This job is more than 15 days old, and might be outdated.
Elastic is hiring a

Security Operations Engineer


Job Description


Thanks to our ongoing expansion we have the opportunity to grow our Cloud Security Operations team. We’re a part of the Elastic Cloud team with a development, operations and security background who aren’t afraid to get our hands dirty.

We’re looking for people who are just as excited about troubleshooting issues with distributed systems as they are to automate, code and collaborate to solve problems with a strong focus on Security. You will be assisting the development and implementation of security controls to mitigate risks and threats but also participating in daily security operational tasks.
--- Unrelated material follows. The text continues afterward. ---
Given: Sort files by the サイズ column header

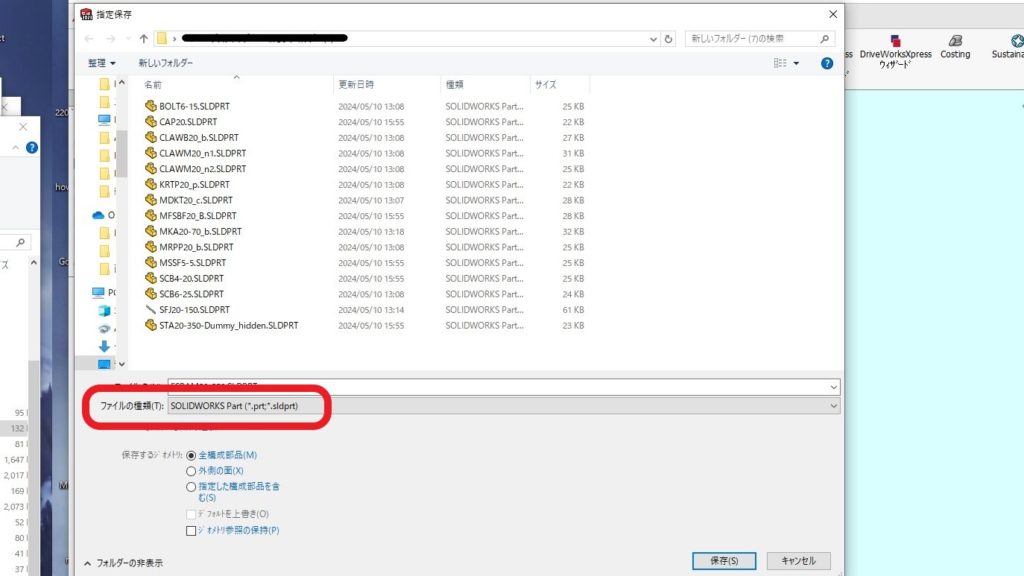Looking at the screenshot, I should pyautogui.click(x=546, y=85).
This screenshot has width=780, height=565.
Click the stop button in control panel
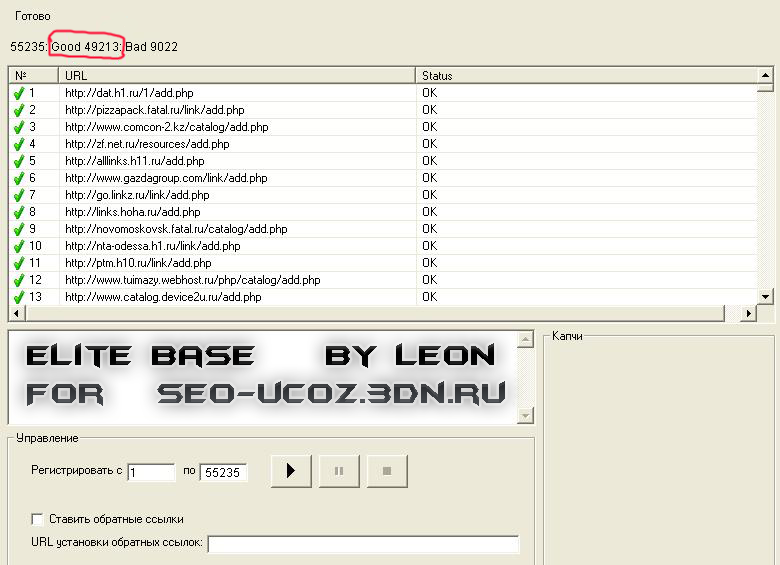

  • Develop and enhance security focused tooling for the Elastic Cloud product and infrastructure
  • Architect and maintain a SIEM infrastructure
  • Be a part of a Security Incident Response Team
  • Work closely with the SRE and Development team as well as third party auditors to ensure a smooth road to security compliance and adherence to regulations (SOC2, GDPR etc)
  • Demonstrate and promote Security best practices

Experience (in 2+ areas)

  • Web Application Security: Have you performed automated and manual testing against a large codebase? Can you identify and exploit an SQL injection vulnerability without using sqlmap? Kali Linux for PenTest, Burp or OWASP for security testing? Are you able to exploit XSS in something more meaningful than a PoC alert?
  • Network Security: Have you deployed perimeter scanners against a large network? Used Nessus / Snort / Bro and the likes and managed to get actionable information from them? Have you used Netflow to analyze traffic and used Wireshark to profile suspicious traffic? How is your TLS/VPN/L3-4 Cloud game?
  • Linux Systems / Containers Security: Hardened a VM with SELinux / AppArmor? Tweaked cgroups, created Seccomp profiles? Have you profiled an application to get the minimum syscall / kernel capabilities gamut required for it to run?
  • Compliance: Ever gotten through SOC2 or PCI? What about HIPAA?
  • Incident Response & Security Monitoring: Do you have a experience working in a Security Operations Center? Have you dealt with security incidents that required quick mitigation and extensive root cause analysis?
  • Identity and Access Management: Are you familiar with Authentication and Authorization protocols such as OIDC, OAuth and SAML? Deployed large scale LDAP / Kerberos?
  • Development consulting : Are you familiar with security principles for Software Engineering? Can you help developers build security in throughout the Software Development Life Cycle?

Key Skills

  • Desire to represent work in git, driven by a GitHub workflow through issues and pull requests and rigorous code reviews
  • Love open source development, and have contributed to some project somewhere (doesn’t have to be ours), whether it’s mailing lists, patches, documentation, etc.
  • Enjoy working remotely and the communication it requires
  • Love a diverse environment, worki
  • ng with men and women all over the world

Additional Information Competitive pay, medical, dental, vision, disability, benefits

  • 401k plan
  • Stock options
  • Fully remote, with optional coworking from an Elastic office (Mountain View, Amsterdam, Phoenix, etc.) or in your town
  • Lots of opportunities for conference travel, being in the community is encouraged, not just tolerated

Elastic is an Equal Employment employer committed to the principles of equal employment opportunity and affirmative action for all applicants and employees. Qualified applicants will receive consideration for employment without regard to race, color, religion, sex, sexual orientation, gender perception or identity, national origin, age, marital status, protected veteran status, or disability status or any other basis protected by federal, state or local law, ordinance or regulation. Elastic also makes reasonable accommodations for disabled employees consistent with applicable law.